• **INSTRUCTIONS TO FOLLOW**: A faithful copy of each record is required, minus the images.

(DATA EXCERPTS)

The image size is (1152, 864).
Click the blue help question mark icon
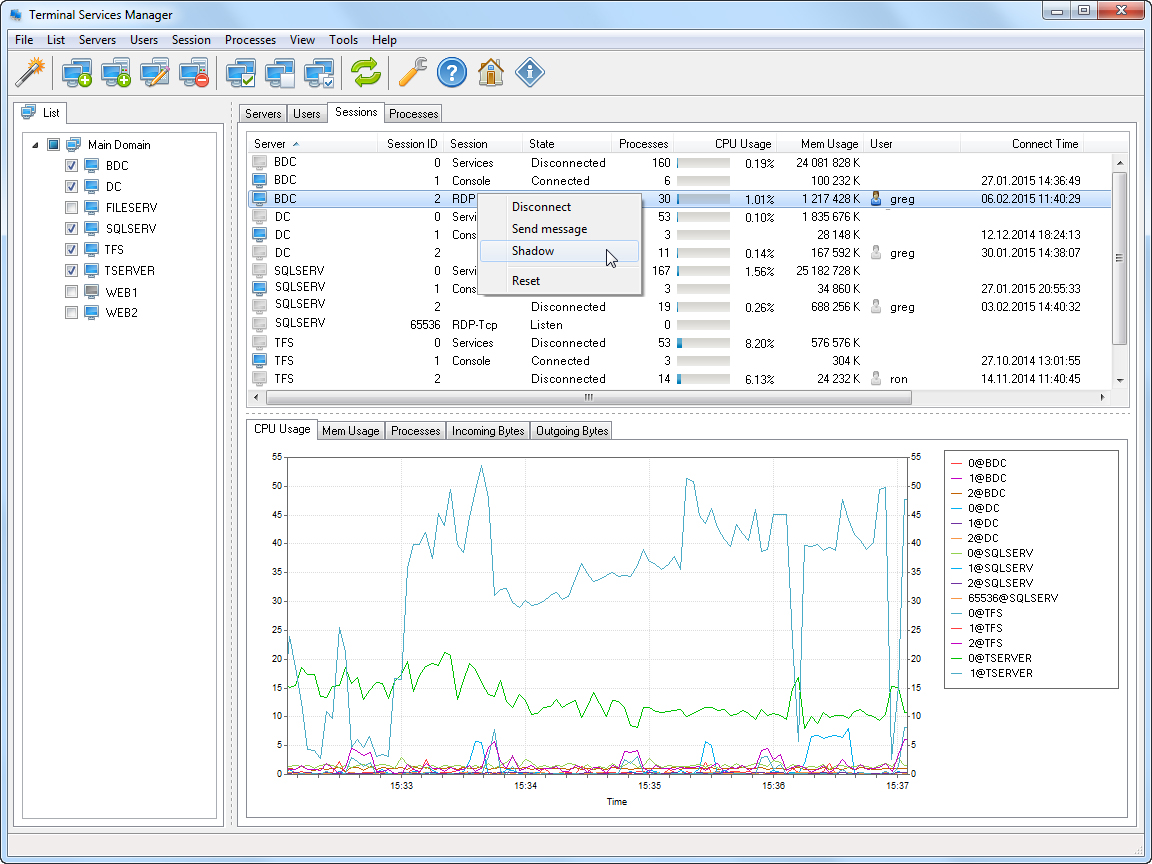click(x=452, y=72)
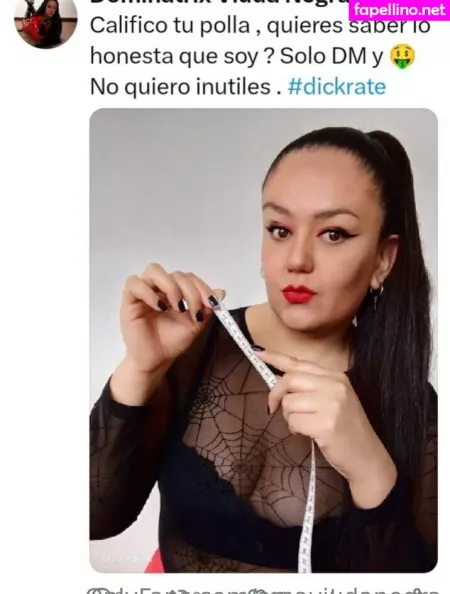Open the poster's round profile avatar
Viewport: 450px width, 594px height.
(45, 22)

(End DATA EXCERPTS)

• **EXPECTED ANSWER**:
The image size is (1152, 864).
Click the blue help question mark icon
click(x=452, y=72)
Open the poster's round profile avatar
Viewport: 450px width, 594px height.
(45, 22)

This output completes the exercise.